◆ **EXERCISE**:
Retype, word for word, every line starting at the line with "Screen dimensions: 1372x883" and ending with the final line of the entries; skip the pictures.

━━━━━━━━━━━━━━━━━━━━

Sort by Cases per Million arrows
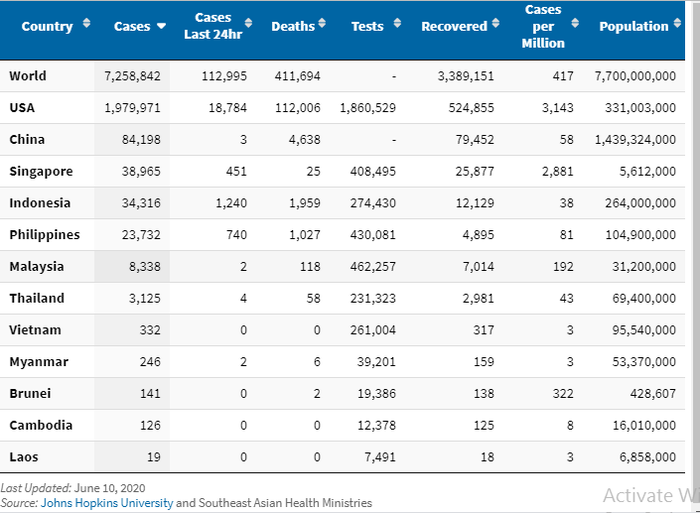The height and width of the screenshot is (513, 700). [576, 25]
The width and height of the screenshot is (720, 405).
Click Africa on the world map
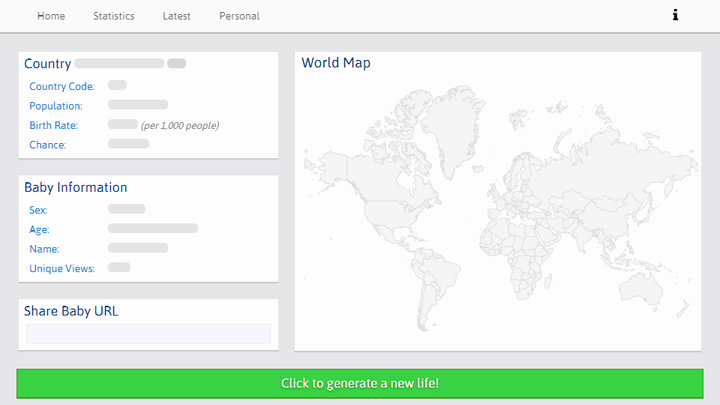[525, 245]
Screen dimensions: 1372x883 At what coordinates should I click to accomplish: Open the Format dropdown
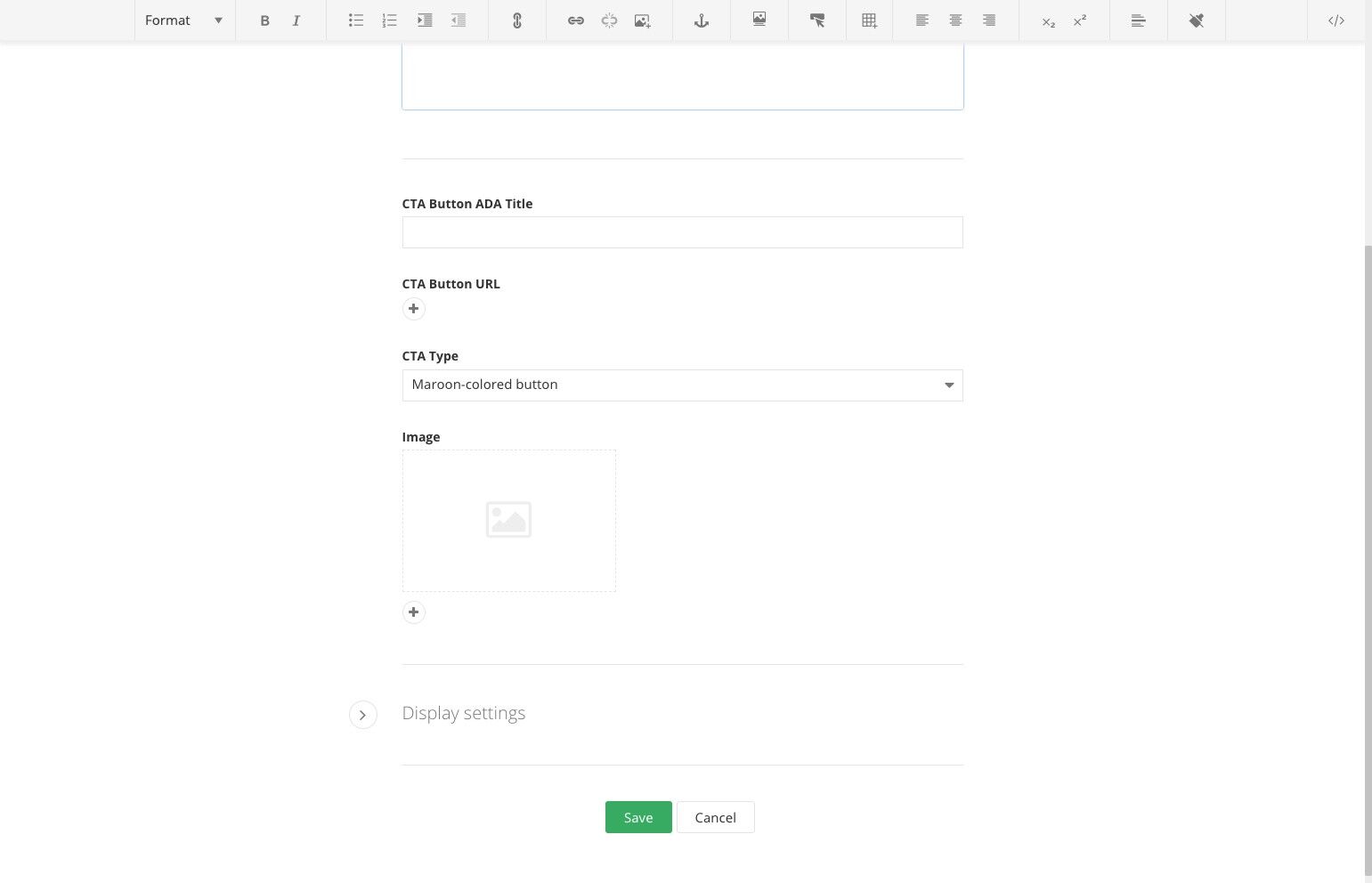(x=184, y=20)
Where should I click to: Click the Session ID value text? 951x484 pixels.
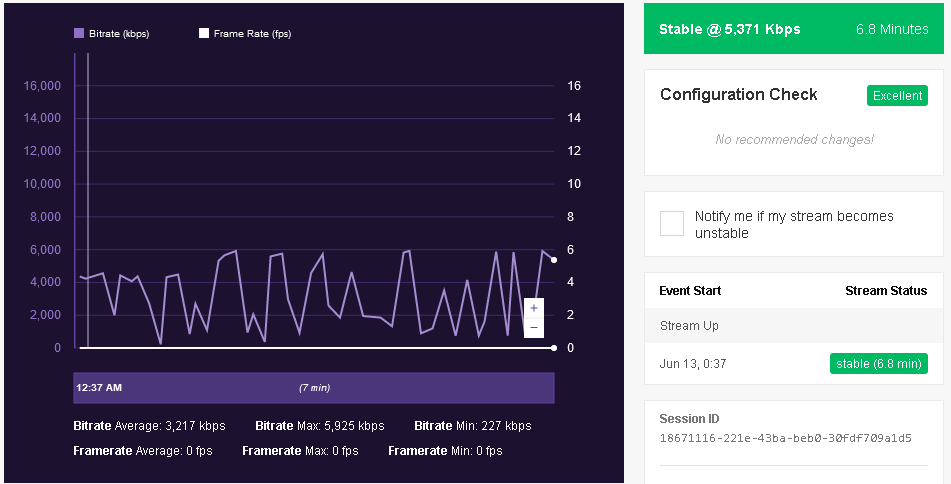tap(785, 438)
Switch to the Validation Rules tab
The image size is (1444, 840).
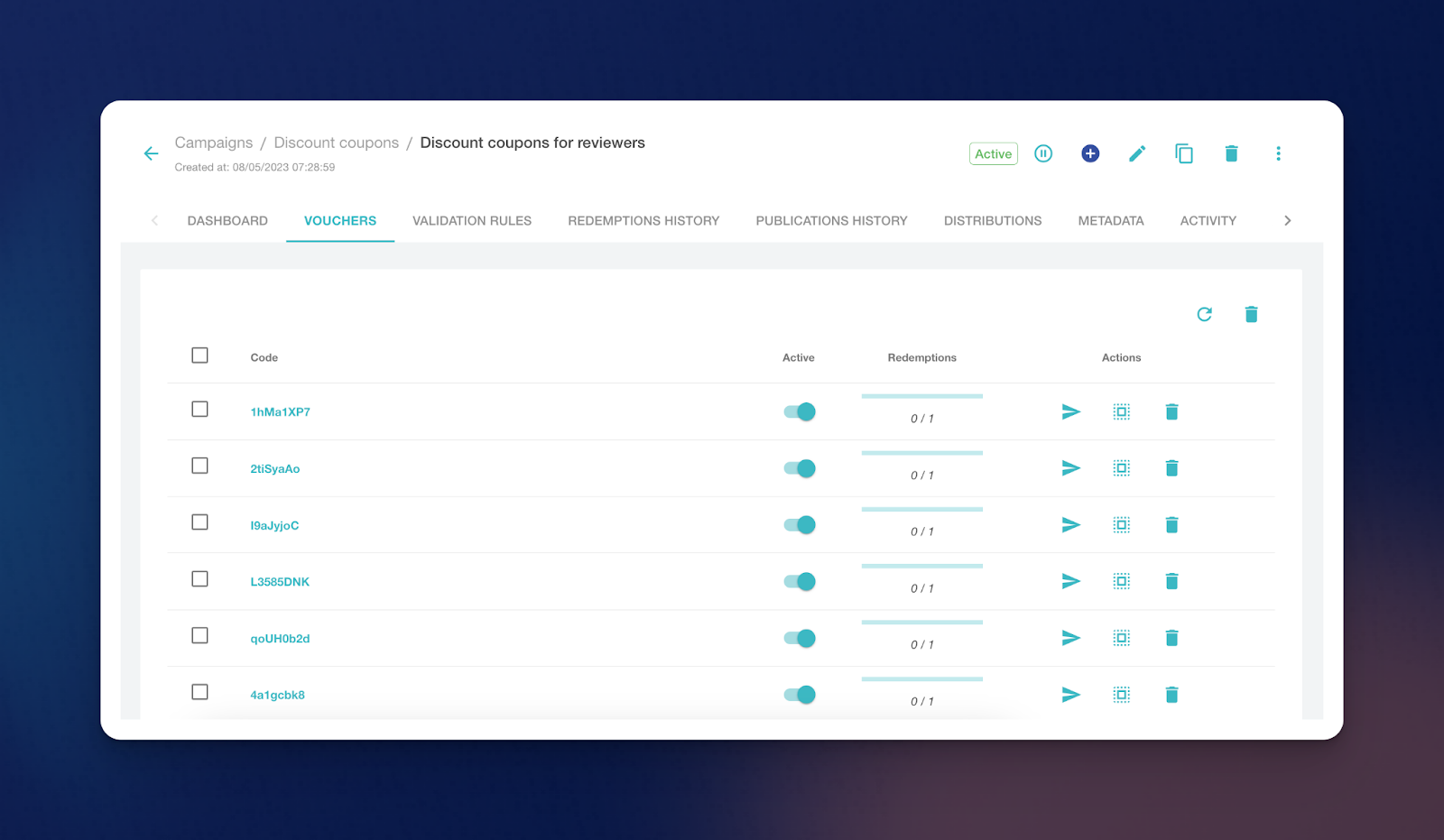[472, 221]
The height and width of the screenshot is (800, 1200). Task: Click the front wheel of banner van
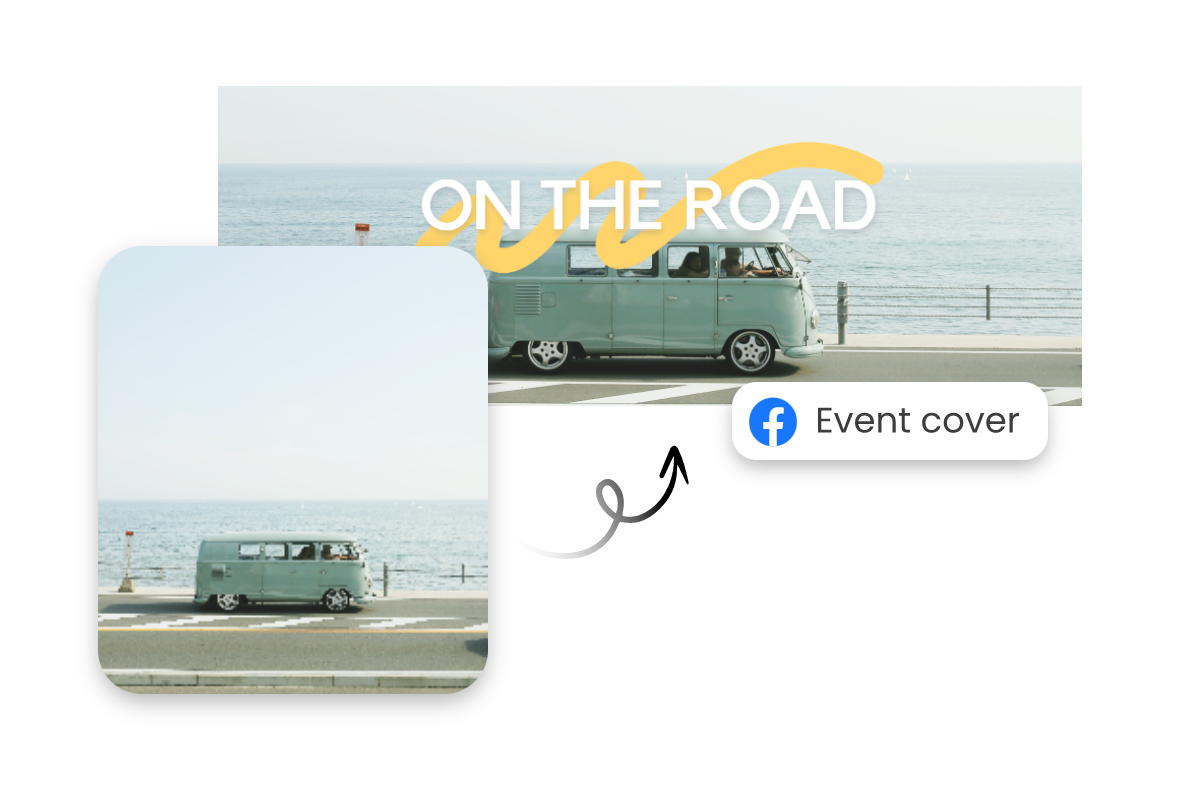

━━━━━━━━━━━━━━━━━━━━

◆ **EXPECTED OUTPUT**:
Screen dimensions: 1372x883 At what coordinates should I click to accomplish: Open the Format dropdown
(x=184, y=20)
Where should I click to: Click the Session ID value text? 951x484 pixels.
tap(785, 438)
Switch to the Validation Rules tab
The image size is (1444, 840).
[472, 221]
The height and width of the screenshot is (800, 1200). Task: Click the front wheel of banner van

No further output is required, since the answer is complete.